## INSTRUCTIONS FOR THE TASK
Continue the article on implementing Python's xrange as an object, starting right after its last sentence.

## DOCUMENT SECTION
Begin

Pop quiz: how would you implement Python's xrange (known in Python 3.x as range) in Python and without making a list or any other sequence type?

If you answered "with a generator," you'd be wrong! And it's likely because you've only ever used an xrange in code like:

for i in xrange(10):
    # do something 10 times

In this case (where the xrange is only used as an "argument" to a for loop), a generator would probably suffice. But, in fact, xrange is implemented as an object, not a function or generator. Why? Let's find out.

The Sequence Protocol

The range builtin returns a list, which (as the de facto sequence type) implements all the sequence protocol methods. xrange was intended to replace range (and did in Python 3.x), so it, too, must support all that a sequence supports.

So, what does a sequence support? Sequences have a finite, ordered bunch of elements, which means they have a length (they support len), they support indexed access (with the [] operator), and most importantly, they can be iterated -- in forward order with a for loop, and in reverse order with the help of the reversed builtin. These behaviors are all implemented by way of "dunder" methods, and typically accessed using language syntax (as with for ... in) or builtins (as with len).

End

## INFORMATION SUPPLIED
Begin

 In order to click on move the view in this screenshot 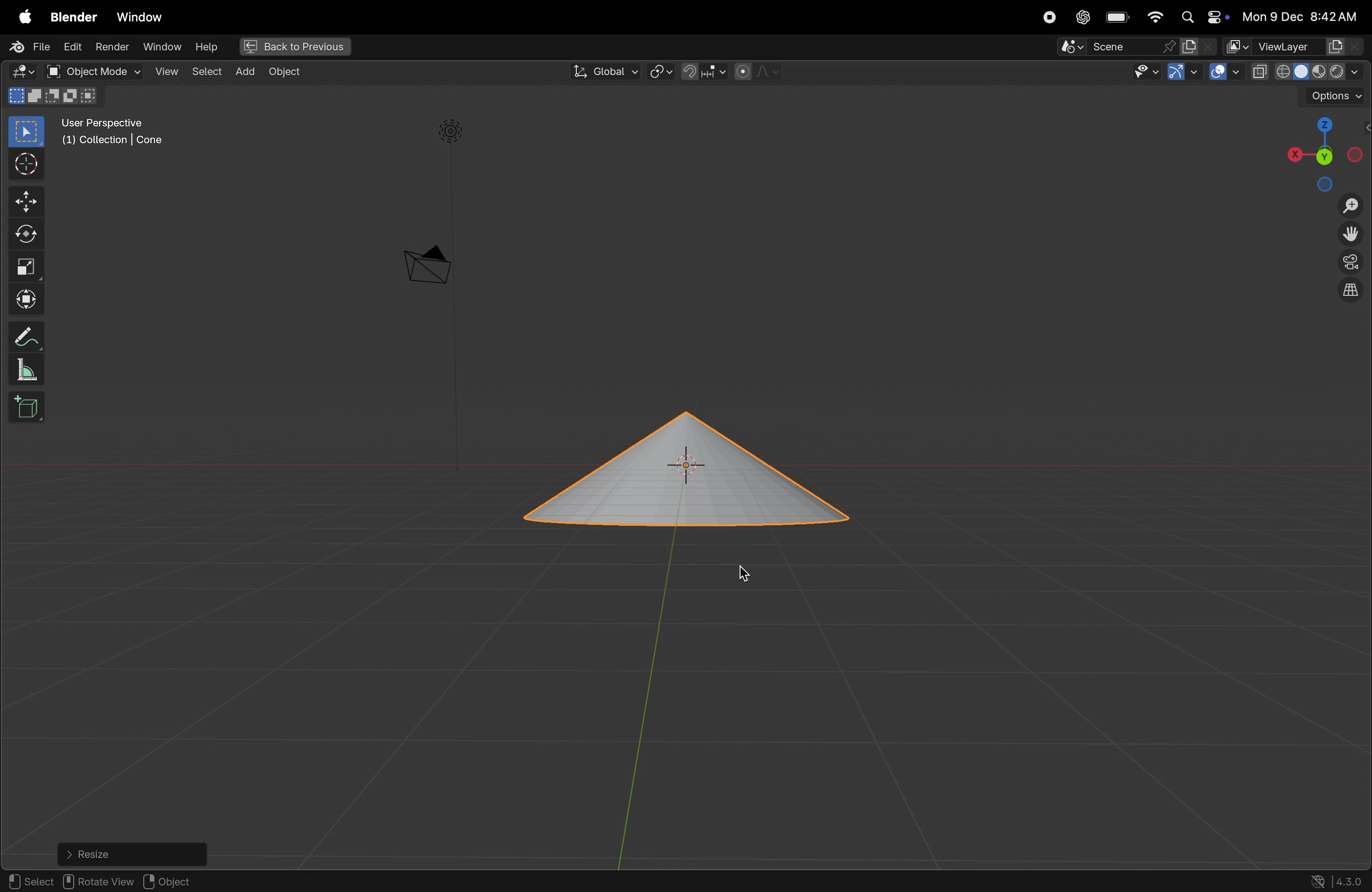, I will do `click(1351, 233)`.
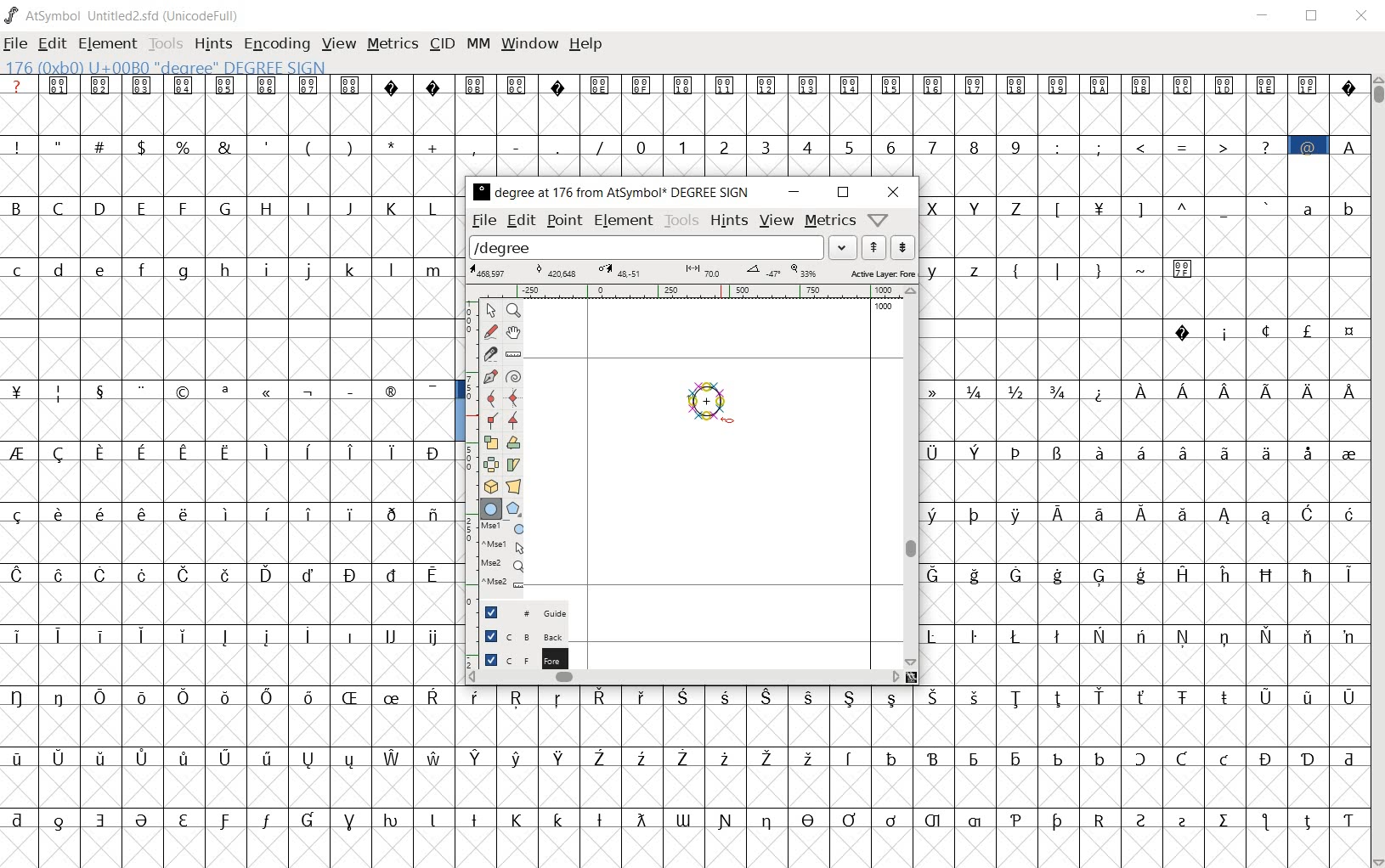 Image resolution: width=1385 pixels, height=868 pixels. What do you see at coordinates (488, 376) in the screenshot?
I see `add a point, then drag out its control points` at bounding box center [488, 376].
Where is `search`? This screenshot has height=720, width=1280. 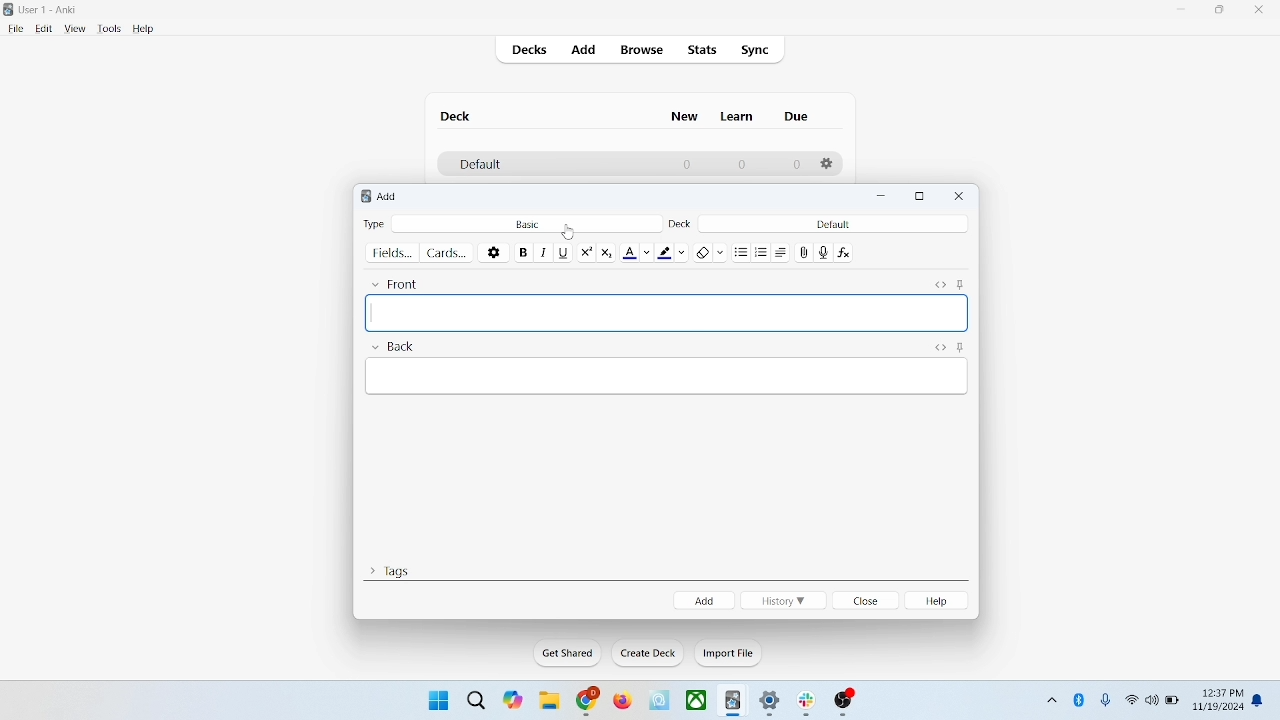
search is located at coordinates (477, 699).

End

## OUTPUT FOR THIS EXERCISE
Sequences also support two instance methods: index, which returns the 0-based position in the sequence of the first occurrence of the argument, and count, which returns the number of occurrences of the argument.

Perhaps surprisingly, we can actually implement all of this functionality with constant-time and constant-space operations, using only the bounds of the xrange.

Building an xrange

As a quick refresher, both range and xrange take between 1 and 3 arguments. A single argument defines the length of the sequence (with an implicit starting value of 0). Two arguments define the starting point and ending point (actually, the second argument is the next integer after the last one that will be a part of the sequence). A third argument defines a step value, the number between each of the elements of the sequence. All arguments must be integers.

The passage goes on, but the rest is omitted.